*Exercise input*
▬▬▬▬▬▬

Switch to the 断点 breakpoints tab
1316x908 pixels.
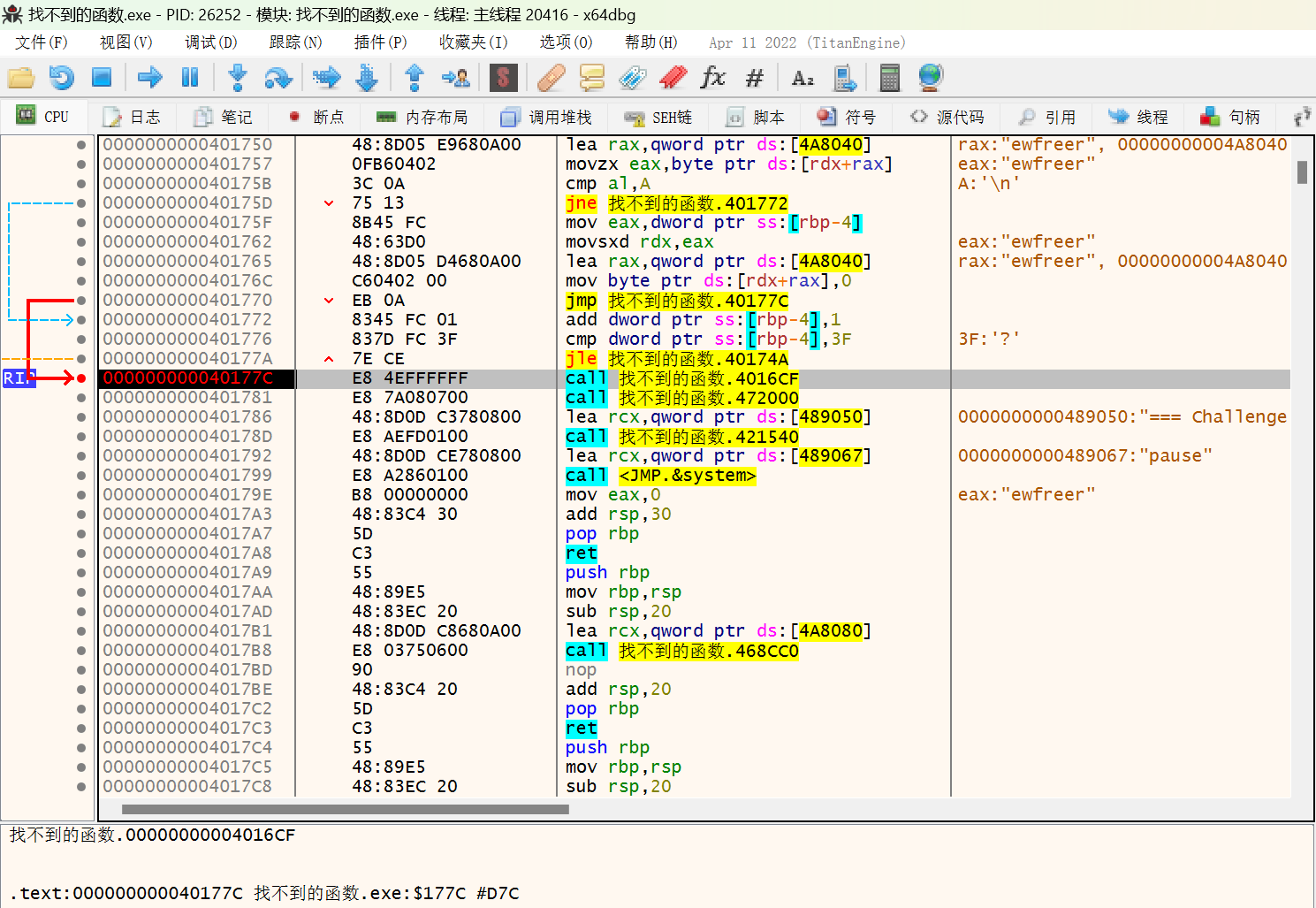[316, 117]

▬▬▬▬▬▬

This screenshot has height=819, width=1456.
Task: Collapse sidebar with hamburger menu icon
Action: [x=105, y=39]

▬▬▬▬▬▬

*The problem*
Copy the records word for word, from the line that contains "This screenshot has height=819, width=1456." through the line that contains "Action: [x=105, y=39]", including both of those lines.

*Complete answer*
This screenshot has height=819, width=1456.
Task: Collapse sidebar with hamburger menu icon
Action: [x=105, y=39]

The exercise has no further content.